Re: Optimizer on sort aggregate - Mailing list pgsql-hackers

From Greg Stark
Subject Re: Optimizer on sort aggregate
Date
Msg-id CAM-w4HOSrEvJdvsx=rLL+9Sc2eBPvUKm_rgaE+zAdKHnsqkd4A@mail.gmail.com
Whole thread Raw
In response to Re: Optimizer on sort aggregate  (Peter Geoghegan <pg@heroku.com>)
Responses Re: Optimizer on sort aggregate
List pgsql-hackers
On Sat, Oct 18, 2014 at 3:10 AM, Peter Geoghegan <pg@heroku.com> wrote:
> So the first eight bytes of the first string is 0x131F1F1B2222221E,
> and the second 0x131F1F1B2222220C. The last byte is different.

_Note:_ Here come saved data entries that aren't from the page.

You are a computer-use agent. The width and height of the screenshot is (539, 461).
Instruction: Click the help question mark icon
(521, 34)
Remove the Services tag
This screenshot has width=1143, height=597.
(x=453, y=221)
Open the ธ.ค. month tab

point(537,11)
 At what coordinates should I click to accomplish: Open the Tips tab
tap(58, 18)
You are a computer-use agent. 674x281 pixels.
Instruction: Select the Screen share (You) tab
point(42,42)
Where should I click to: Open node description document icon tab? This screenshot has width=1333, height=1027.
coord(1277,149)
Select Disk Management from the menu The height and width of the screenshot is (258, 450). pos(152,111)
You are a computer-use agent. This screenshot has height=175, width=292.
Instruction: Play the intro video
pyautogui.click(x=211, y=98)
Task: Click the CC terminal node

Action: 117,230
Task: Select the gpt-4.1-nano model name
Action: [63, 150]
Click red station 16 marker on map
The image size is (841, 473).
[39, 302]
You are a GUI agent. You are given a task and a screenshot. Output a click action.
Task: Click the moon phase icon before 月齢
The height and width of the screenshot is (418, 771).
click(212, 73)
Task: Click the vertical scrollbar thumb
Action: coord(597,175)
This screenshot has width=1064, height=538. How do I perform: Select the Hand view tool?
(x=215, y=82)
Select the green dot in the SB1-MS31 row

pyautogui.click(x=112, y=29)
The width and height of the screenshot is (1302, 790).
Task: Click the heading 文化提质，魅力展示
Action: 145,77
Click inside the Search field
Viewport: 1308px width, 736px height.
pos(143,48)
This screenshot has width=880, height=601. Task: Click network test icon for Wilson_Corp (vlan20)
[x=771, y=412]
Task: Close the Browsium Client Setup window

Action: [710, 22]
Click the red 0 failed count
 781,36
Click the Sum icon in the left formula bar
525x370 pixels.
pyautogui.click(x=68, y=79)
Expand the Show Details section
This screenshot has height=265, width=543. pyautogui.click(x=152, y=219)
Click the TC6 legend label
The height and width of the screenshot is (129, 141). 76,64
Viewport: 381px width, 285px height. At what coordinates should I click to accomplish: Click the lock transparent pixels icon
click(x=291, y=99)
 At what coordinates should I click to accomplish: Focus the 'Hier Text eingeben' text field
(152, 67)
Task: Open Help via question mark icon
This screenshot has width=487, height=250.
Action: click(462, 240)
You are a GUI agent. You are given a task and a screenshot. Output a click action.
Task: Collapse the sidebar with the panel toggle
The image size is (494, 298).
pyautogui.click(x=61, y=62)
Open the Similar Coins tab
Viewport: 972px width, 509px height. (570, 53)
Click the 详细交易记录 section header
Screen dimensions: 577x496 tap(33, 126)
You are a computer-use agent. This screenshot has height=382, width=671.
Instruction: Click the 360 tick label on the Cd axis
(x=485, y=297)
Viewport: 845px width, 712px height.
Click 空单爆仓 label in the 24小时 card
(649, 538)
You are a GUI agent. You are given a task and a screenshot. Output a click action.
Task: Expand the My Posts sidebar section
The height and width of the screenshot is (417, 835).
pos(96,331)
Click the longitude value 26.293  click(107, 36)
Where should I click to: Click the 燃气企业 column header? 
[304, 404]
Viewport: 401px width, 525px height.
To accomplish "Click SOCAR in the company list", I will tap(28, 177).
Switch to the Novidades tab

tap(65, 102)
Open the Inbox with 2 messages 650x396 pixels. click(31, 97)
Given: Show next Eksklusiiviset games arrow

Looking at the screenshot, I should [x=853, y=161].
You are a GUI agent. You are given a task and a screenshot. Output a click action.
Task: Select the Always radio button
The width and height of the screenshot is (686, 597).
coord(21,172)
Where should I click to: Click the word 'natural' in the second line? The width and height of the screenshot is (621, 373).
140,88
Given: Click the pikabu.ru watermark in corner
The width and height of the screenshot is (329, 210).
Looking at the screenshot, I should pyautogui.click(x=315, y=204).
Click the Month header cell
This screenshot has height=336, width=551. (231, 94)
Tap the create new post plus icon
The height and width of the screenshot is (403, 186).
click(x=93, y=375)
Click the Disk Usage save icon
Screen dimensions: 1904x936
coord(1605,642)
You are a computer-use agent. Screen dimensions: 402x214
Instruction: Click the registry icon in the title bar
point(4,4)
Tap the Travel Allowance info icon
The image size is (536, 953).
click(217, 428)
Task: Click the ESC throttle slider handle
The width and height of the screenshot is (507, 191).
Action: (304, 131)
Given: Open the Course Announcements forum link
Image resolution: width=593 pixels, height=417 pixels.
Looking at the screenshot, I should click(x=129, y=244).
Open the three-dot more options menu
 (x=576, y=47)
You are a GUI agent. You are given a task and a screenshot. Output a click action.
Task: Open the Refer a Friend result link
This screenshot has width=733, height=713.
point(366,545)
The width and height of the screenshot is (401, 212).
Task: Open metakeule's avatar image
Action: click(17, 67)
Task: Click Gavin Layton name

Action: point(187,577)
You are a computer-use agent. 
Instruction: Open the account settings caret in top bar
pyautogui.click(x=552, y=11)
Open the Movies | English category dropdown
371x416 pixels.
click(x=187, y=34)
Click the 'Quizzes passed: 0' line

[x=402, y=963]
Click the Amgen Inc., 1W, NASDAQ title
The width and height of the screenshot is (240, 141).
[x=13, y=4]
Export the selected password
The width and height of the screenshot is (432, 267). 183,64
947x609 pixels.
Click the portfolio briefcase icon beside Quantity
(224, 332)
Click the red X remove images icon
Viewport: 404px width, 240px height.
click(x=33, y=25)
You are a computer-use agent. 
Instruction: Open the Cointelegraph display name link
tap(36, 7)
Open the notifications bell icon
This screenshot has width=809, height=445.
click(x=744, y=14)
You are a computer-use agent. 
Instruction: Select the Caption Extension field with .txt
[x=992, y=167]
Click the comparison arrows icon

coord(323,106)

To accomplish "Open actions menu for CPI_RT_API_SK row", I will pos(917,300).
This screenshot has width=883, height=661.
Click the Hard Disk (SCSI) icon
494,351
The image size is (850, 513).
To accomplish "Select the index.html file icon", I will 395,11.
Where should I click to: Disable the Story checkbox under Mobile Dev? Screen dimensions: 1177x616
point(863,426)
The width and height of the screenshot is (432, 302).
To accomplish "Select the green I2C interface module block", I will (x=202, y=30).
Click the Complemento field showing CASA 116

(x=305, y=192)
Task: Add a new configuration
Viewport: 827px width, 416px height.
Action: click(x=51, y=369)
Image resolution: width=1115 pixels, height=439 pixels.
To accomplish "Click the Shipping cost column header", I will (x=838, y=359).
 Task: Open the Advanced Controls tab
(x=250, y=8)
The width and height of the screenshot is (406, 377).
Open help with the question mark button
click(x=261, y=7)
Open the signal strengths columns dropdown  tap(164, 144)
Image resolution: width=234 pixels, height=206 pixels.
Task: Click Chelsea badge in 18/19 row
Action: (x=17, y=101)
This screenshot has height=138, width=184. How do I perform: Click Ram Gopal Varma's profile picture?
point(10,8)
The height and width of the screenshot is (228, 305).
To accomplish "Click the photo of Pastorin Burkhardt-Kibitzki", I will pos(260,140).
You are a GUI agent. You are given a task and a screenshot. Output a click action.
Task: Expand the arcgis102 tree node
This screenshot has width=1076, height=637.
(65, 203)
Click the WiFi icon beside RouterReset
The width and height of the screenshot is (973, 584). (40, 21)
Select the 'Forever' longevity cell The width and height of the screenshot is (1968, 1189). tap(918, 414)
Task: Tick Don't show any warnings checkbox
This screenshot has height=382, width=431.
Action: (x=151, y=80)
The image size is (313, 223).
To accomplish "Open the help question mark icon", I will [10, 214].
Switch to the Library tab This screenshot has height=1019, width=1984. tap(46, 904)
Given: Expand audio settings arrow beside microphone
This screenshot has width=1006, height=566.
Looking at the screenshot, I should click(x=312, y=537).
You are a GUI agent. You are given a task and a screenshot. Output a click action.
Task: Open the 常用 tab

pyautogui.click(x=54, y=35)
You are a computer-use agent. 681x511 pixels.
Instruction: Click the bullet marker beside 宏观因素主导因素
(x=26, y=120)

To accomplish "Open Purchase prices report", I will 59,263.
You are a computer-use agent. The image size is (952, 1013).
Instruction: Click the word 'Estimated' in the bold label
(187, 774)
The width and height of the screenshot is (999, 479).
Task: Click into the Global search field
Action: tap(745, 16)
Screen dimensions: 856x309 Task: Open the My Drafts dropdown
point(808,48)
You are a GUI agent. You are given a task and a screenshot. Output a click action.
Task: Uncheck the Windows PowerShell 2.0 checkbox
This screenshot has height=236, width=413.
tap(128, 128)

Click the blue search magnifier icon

That's interesting but I think it's mostly a quirk of your example.
Afaics the difference is only that the en_US locale ignores
punctuation like : and /  (or at least treats them as less significant
than alphabetic characters). If you had strings that had less
punctuation or differences that didn't happen to arrive shortly after
the 8-byte boundary then it wouldn't make any difference.

And we still have to run strfrm at least once, write out the whole
binary blob to memory somewhere and if it spills to disk we still have
to write and read much more data. I think recognizing cases where
equality is the only thing we're interested in and locale-sensitive
sorting isn't necessary and using a memcmp would be a clear win.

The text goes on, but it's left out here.